To make matters worse, they force you and the other mental patients into a common blue hospital shirt and pants. This seems to be part of the process of stripping your personality down to its barest bits. I remember taking my hospital issued socks off because I hated what the padded soles represented: institutionalization. A guard, having watched me remove my hospital-issued socks, entered my space and ordered me to put them back on. It seemed like such a trivial detail: socks. However, we both understood the socks to be compliance, to be a part of my shaming costume of the mentally unfit. The socks weren't just socks, they were fuzzy shackles I had to wear, as a ward of the state. I put them back on. Later I removed them again, frustrated and unable to think straight in my manic-induced psychotic state. Again, the guard entered and ordered my socks back on.

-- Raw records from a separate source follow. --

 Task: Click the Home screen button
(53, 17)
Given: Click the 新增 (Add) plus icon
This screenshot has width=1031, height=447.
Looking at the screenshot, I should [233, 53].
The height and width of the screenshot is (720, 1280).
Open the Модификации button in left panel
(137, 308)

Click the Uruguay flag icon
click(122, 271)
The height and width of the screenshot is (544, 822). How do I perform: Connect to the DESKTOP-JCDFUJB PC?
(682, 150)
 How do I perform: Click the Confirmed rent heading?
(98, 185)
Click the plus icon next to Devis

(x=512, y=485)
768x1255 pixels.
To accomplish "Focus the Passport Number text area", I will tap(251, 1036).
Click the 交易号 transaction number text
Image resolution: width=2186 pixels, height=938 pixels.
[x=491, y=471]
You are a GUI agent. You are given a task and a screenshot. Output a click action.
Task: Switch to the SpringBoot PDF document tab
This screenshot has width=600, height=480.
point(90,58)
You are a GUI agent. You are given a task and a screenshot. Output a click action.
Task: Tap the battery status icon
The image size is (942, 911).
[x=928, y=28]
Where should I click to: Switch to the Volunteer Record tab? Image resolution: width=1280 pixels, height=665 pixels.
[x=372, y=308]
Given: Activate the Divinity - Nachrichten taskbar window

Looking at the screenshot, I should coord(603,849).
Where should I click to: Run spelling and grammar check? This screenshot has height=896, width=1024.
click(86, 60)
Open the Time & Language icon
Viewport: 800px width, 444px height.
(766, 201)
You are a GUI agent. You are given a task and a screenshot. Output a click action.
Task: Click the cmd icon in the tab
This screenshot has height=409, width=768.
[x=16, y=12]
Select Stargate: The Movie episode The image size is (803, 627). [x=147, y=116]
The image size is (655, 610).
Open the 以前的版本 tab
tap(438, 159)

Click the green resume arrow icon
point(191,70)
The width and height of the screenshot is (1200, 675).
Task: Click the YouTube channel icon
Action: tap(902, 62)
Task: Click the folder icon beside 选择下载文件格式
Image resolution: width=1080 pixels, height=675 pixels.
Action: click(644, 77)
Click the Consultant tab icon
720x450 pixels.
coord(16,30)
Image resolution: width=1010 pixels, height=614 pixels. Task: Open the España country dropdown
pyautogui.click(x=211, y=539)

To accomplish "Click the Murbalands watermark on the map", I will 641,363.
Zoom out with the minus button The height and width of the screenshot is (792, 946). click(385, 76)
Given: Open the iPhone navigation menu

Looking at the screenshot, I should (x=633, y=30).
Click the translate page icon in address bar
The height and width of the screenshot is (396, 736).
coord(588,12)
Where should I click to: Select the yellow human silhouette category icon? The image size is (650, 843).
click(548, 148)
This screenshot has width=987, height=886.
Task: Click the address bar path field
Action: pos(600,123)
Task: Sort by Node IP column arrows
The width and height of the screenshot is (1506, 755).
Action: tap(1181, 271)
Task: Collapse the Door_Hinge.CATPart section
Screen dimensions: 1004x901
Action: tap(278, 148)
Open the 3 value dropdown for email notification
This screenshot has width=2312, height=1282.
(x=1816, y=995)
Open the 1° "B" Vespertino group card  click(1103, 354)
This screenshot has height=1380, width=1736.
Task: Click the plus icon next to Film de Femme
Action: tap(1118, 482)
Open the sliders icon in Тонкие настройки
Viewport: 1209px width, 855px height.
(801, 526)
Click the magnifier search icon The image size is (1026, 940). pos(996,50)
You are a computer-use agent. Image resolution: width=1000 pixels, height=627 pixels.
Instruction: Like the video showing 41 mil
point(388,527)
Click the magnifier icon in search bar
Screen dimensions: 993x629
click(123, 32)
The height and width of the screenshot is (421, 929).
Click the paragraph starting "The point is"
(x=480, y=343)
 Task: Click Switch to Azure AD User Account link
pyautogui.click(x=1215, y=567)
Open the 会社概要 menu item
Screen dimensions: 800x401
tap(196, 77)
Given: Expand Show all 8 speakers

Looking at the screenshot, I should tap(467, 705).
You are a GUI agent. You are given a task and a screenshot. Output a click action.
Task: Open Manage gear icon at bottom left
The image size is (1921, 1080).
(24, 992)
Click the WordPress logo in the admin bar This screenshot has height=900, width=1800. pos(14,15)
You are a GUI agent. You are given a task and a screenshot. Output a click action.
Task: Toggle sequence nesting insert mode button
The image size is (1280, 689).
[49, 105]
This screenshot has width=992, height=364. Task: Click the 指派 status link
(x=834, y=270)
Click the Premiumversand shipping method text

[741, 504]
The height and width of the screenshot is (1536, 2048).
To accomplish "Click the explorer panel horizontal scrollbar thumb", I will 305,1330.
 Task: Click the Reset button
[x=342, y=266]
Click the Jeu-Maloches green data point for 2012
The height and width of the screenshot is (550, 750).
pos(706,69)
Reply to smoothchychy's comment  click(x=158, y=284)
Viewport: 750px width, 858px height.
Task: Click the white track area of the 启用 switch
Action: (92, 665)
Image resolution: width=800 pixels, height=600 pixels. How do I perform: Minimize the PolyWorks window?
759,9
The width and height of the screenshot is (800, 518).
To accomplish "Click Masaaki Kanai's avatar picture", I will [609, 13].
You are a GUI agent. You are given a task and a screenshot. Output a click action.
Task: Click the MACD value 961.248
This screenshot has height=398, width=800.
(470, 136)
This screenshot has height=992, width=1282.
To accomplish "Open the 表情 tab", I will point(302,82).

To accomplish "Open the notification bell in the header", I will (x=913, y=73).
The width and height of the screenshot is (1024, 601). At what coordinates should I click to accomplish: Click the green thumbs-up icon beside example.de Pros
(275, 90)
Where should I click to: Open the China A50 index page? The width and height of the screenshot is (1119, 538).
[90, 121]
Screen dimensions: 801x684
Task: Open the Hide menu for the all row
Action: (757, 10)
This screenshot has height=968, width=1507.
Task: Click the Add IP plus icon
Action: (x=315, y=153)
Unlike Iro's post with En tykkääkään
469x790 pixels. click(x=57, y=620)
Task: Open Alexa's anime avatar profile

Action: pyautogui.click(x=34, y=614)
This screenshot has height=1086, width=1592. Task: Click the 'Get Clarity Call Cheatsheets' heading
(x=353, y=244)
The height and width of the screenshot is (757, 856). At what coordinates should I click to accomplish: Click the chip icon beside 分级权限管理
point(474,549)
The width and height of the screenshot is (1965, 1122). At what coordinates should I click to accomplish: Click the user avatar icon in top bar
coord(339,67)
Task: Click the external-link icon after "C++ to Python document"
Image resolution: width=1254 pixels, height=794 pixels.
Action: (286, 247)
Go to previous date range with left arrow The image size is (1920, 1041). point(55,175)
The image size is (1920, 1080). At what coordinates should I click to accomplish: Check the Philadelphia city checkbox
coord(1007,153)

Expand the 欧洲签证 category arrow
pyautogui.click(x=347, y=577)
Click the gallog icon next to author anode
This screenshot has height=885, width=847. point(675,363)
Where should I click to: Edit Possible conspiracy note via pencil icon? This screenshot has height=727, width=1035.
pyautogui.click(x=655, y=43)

After 48 hours of constant, bright fluorescent lights, cameras and security guards watching my every move, and a cocky doctor casually signing my life away on my medical chart, I was restrained on a stretcher and moved to a long-term psych ward. There, patients were allowed to get in my face and threaten me without reproach and the staff were cold, manipulative, and contemptuous. Sometimes, I hated the outside of my room so much that I refused to leave my bed. A doctor told me I was just making it worse for myself, why wouldn't I comply with the program. I insisted I was on strike. He upped my dose of anti-psychotics and anti-depressants. Eventually, spurred on by artificial chemicals, I got out of bed and grudgingly showed up for group and lunch.
This pattern happened more than once, more than thrice, even. Being a poor person who can't afford health insurance, I wound up being hospitalized quite a number of times before the State realized it would be cheaper just to pay for outpatient services than to have to warehouse me in another panopticon institution for the rest of my life.
What's my point? Panopticons exist. They are a form of thought control, of behavioral modification. Yes, I am better for being so humiliated, stripped down, and drugged, but I wonder if there is not a better way to help mental invalids?
If you're in the mental health field, please consider alternatives to this opticon method of treatment. While I am obedient with my mother, the University, and society, a part of me remains that mental patient that rolls of the gray, padded sock and tosses it on the ground. Maybe you should, too. Not all panopticons are as obvious as psychiatric hospitals. Some panopticons exist in the mind.